Black Friday should evoke tragedy for us, not spruiking of cheap deals
There were 71 lives lost in the blazes which occurred 80 years ago this year and burnt two million hectares after days of record high temperatures.
While the communal memory of what occurred in 1939 may no longer be strong, we all should know that on a Friday this month firestorms flared across northern NSW.
Four people, two men and two women, perished as a result.
In light of that, it's all the more stunning that companies would want to use Black Friday as a marketing gimmick.
Of course, the problem is that it has been imported from America without any deep thought about what the words have historically conjured up in Australia.
Giant firms, such as Amazon and eBay, have promoted the concept which refers to the day after Thanksgiving, a US public holiday on the fourth Thursday in November.
Unsurprisingly these American companies appear to have no idea that Black Friday has a different connotation in Australia.
Sadly, Australian companies have piggy-backed on the sales stunt and Sydney social researcher Mark McCrindle claims it will become bigger.
It is understandable in a digital world and given the cultural dominance of the US that such a concept can get toehold in Australia.
But that does not mean it should be adopted in ignorance.
Would we tolerate a sales celebration centred around Remembrance Day? Unlikely.
Certainly not when it comes to Anzac Day, which is subject to trading restrictions and is also subject to an act of parliament that protects the commercial use of the word Anzac.
The feebleness behind the take-up of Black Friday in Australia is underlined by the humdrum origins of how the description came to be given to the retail rumble in the US.
It was inspired by the huge number of shoppers who descended on the city of Philadelphia in the 1950s for sales which were held on the day after Thanksgiving which also happened to be the eve of a big college gridiron match.
It's a long way from the solemn meaning of Black Friday to the historically-minded in Australia.

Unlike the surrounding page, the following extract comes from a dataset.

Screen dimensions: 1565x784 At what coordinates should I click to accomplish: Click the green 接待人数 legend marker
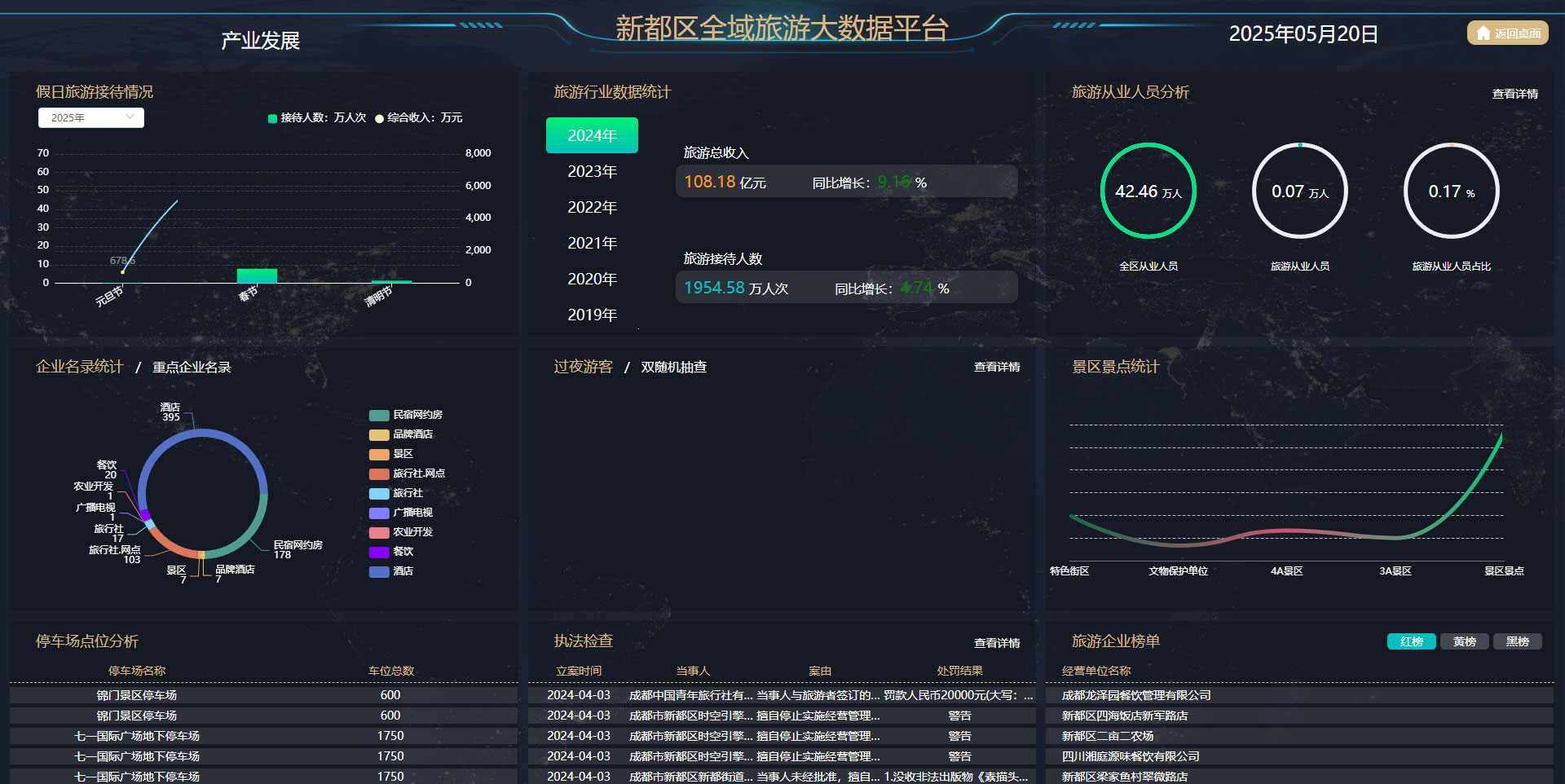tap(271, 118)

Just to reinforce the common use of the descriptor black when it comes to bushfire disasters across the wide brown land there have also been Black Sunday, Black Tuesday, Black Thursday and Black Christmas conflagrations in Australia.
You could not imagine Americans being too happy about a sales pitch tied to tragedy in their country.

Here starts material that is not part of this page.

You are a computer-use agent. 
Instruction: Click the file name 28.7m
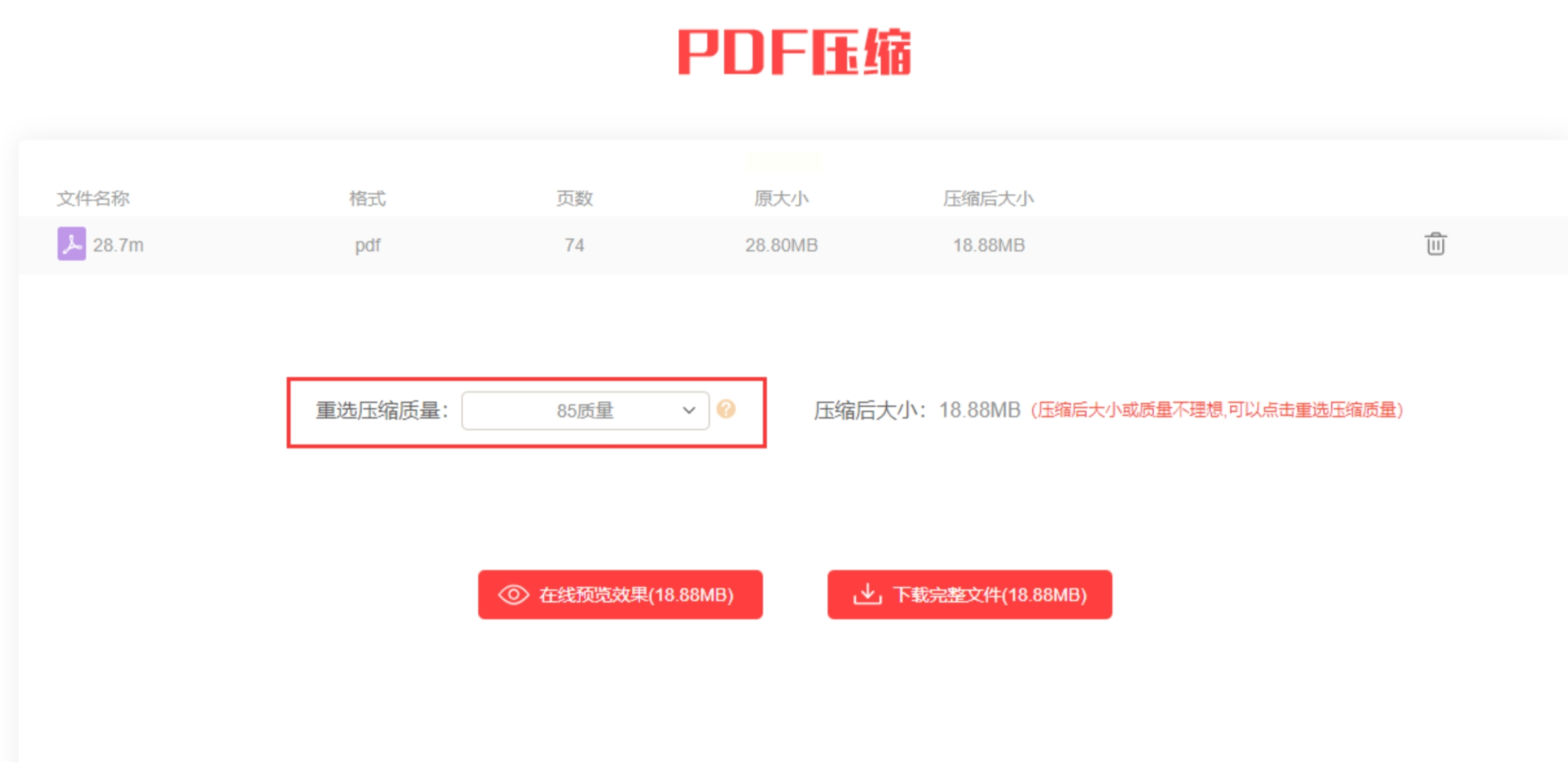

However, sensitivity to foreign cultures is something conglomerates appear to have a blind spot with at times.
Only last month, as part of Halloween dessert advertising, McDonald's in Portugal flogged their ice-creams under the slogan Sundaes Bloody Sundaes.
Any U2 fan could tell you that is in poor taste with the 1972 Bloody Sunday massacre that claimed 14 lives in Northern Ireland the inspiration for the Irish band's 1983 song Sunday Bloody Sunday.
McDonald's apologised and withdrew its advertising.
It is a shame a similar outcry has not prompted a large-scale backlash to those marketeers and their firms who are debasing the cultural significance of the term Black Friday in Australia.
The heartache of bushfire survivors remains deep-rooted, whether that be from Black Friday in 1939, Black Saturday in 2009 or that awful Friday in November 2019.
Black Friday should evoke tragedy for us, not spruiking of cheap deals thanks to ignorant American companies and their gormless Australian imitators.